* _WORK TO BE COMPLETED_: Set down, word for word, the records below from the line with "What do you see at coordinates (43, 106)" to the line with "appearance-menu-header: Appearance is", including both of those lines.
[DATA SUPPLIED — start]
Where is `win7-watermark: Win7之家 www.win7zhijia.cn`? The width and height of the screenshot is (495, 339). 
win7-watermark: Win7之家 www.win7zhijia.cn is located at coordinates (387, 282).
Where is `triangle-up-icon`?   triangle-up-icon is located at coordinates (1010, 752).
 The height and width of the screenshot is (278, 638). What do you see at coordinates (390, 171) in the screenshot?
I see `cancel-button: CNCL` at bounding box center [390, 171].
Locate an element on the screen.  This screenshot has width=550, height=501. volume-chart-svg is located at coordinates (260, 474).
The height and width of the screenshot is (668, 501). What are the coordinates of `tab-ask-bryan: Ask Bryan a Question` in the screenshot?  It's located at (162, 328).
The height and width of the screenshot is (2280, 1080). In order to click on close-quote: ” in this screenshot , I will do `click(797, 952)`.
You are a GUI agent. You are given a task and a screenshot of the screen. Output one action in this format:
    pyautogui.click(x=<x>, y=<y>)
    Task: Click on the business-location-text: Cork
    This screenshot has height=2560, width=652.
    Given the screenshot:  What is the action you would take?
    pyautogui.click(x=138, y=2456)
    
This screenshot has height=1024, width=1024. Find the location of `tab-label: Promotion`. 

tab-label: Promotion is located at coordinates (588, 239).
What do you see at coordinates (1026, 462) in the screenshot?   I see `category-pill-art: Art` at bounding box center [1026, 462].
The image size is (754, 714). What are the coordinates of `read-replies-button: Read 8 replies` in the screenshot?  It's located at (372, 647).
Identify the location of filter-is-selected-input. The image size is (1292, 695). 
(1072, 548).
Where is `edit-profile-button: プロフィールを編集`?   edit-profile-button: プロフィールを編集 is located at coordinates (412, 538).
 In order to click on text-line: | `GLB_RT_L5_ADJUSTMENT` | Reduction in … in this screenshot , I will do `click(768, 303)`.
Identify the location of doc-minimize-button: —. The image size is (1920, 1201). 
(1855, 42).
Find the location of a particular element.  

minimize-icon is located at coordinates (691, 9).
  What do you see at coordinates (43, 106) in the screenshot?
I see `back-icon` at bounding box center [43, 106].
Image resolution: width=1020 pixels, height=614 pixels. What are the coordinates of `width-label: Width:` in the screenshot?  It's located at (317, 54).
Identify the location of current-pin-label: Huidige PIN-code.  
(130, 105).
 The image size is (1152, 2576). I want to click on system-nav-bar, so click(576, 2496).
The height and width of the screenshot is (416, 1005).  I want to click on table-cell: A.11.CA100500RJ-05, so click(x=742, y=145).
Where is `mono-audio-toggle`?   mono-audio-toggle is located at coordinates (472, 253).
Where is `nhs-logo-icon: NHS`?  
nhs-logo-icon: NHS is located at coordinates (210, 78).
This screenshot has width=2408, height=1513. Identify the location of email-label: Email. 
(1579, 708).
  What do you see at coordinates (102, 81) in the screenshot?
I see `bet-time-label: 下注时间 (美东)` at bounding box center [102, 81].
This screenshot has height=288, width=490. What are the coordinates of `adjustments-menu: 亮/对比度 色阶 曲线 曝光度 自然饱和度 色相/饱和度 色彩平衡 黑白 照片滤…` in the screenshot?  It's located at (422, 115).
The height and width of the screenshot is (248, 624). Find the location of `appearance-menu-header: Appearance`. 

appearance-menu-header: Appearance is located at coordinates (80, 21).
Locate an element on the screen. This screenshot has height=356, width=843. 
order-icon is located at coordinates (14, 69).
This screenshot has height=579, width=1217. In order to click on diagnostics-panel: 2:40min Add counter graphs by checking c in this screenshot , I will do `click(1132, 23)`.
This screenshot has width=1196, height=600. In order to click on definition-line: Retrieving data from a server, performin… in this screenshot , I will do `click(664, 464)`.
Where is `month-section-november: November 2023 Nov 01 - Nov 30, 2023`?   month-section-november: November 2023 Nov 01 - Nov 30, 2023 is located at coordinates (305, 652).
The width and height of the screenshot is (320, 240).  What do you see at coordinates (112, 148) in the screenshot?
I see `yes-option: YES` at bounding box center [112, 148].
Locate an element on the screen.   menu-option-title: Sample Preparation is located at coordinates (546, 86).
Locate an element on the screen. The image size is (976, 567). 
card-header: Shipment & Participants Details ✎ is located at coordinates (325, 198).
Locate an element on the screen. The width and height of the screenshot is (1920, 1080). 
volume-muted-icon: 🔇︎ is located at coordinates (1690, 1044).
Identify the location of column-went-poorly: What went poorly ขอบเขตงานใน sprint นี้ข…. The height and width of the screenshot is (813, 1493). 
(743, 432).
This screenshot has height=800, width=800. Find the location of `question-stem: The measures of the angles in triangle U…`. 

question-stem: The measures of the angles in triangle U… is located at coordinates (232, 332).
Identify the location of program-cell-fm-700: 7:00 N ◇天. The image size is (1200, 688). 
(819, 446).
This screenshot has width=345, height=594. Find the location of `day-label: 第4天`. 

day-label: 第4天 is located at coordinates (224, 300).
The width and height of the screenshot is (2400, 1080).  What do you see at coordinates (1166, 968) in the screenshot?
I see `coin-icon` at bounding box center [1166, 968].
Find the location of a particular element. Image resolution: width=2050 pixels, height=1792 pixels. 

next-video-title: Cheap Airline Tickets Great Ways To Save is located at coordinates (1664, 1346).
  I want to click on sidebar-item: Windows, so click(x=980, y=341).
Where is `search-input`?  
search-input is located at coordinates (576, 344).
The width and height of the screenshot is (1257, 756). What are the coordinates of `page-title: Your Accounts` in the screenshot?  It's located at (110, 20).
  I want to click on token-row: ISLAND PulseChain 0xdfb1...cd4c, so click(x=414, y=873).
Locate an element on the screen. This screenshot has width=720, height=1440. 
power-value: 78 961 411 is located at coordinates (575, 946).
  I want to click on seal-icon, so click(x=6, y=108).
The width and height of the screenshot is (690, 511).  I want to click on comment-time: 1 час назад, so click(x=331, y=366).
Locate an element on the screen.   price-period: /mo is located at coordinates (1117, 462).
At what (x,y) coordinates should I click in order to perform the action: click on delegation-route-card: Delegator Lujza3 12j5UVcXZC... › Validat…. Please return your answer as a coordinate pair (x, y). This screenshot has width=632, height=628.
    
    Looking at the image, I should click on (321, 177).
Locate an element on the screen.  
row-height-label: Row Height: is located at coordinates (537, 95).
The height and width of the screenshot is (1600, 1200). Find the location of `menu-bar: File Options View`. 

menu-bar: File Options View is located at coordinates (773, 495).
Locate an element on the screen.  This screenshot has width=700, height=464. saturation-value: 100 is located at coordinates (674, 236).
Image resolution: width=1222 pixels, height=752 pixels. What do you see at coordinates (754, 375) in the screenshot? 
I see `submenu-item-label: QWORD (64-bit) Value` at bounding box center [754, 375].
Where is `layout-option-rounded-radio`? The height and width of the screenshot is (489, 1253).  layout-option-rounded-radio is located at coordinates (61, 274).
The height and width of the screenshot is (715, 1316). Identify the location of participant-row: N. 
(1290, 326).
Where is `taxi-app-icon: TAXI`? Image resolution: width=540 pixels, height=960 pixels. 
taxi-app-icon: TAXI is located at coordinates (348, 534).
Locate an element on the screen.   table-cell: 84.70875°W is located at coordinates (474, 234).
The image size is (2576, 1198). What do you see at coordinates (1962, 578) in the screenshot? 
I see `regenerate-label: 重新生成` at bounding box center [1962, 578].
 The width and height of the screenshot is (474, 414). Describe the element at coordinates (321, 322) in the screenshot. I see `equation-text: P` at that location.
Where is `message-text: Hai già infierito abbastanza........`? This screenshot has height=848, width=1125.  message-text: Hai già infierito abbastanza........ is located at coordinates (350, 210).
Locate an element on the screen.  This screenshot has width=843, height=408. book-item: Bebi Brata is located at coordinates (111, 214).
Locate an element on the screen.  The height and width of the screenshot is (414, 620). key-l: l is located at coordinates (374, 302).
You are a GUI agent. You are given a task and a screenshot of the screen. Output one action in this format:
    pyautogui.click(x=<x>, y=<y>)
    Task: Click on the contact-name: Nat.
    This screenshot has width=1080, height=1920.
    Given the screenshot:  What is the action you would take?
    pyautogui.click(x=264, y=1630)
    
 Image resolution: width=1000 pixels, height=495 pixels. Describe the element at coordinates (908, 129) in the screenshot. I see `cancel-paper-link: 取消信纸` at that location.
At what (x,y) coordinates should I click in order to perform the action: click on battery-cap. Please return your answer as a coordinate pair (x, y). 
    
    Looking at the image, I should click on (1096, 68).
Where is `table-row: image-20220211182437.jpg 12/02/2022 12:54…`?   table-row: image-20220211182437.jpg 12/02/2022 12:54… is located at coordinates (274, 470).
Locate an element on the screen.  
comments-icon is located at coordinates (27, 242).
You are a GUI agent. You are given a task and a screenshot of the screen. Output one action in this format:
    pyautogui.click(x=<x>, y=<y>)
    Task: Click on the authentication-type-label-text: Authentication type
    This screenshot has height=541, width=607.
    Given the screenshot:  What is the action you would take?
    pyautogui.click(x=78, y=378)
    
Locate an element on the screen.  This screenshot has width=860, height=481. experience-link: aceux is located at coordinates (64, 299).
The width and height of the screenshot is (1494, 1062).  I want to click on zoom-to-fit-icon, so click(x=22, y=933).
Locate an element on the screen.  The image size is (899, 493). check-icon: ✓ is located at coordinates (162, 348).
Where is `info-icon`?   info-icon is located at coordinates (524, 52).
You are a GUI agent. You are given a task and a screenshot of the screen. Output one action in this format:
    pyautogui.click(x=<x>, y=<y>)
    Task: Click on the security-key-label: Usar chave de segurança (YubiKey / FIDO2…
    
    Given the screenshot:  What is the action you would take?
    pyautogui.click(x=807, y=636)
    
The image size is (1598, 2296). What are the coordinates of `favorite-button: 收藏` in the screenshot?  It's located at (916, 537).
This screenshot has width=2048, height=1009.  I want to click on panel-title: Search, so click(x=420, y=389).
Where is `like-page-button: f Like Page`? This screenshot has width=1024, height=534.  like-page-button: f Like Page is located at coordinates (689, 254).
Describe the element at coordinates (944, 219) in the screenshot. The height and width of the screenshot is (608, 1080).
[DATA SUPPLIED — finish]
* _OUTPUT_:
  What do you see at coordinates (43, 106) in the screenshot?
I see `back-icon` at bounding box center [43, 106].
Image resolution: width=1020 pixels, height=614 pixels. What are the coordinates of `width-label: Width:` in the screenshot?  It's located at (317, 54).
Identify the location of current-pin-label: Huidige PIN-code.  
(130, 105).
 The image size is (1152, 2576). I want to click on system-nav-bar, so click(576, 2496).
The height and width of the screenshot is (416, 1005).  I want to click on table-cell: A.11.CA100500RJ-05, so click(x=742, y=145).
Where is `mono-audio-toggle`?   mono-audio-toggle is located at coordinates (472, 253).
Where is `nhs-logo-icon: NHS`?  
nhs-logo-icon: NHS is located at coordinates (210, 78).
This screenshot has width=2408, height=1513. Identify the location of email-label: Email. 
(1579, 708).
  What do you see at coordinates (102, 81) in the screenshot?
I see `bet-time-label: 下注时间 (美东)` at bounding box center [102, 81].
This screenshot has height=288, width=490. What are the coordinates of `adjustments-menu: 亮/对比度 色阶 曲线 曝光度 自然饱和度 色相/饱和度 色彩平衡 黑白 照片滤…` in the screenshot?  It's located at (422, 115).
The height and width of the screenshot is (248, 624). Find the location of `appearance-menu-header: Appearance`. 

appearance-menu-header: Appearance is located at coordinates (80, 21).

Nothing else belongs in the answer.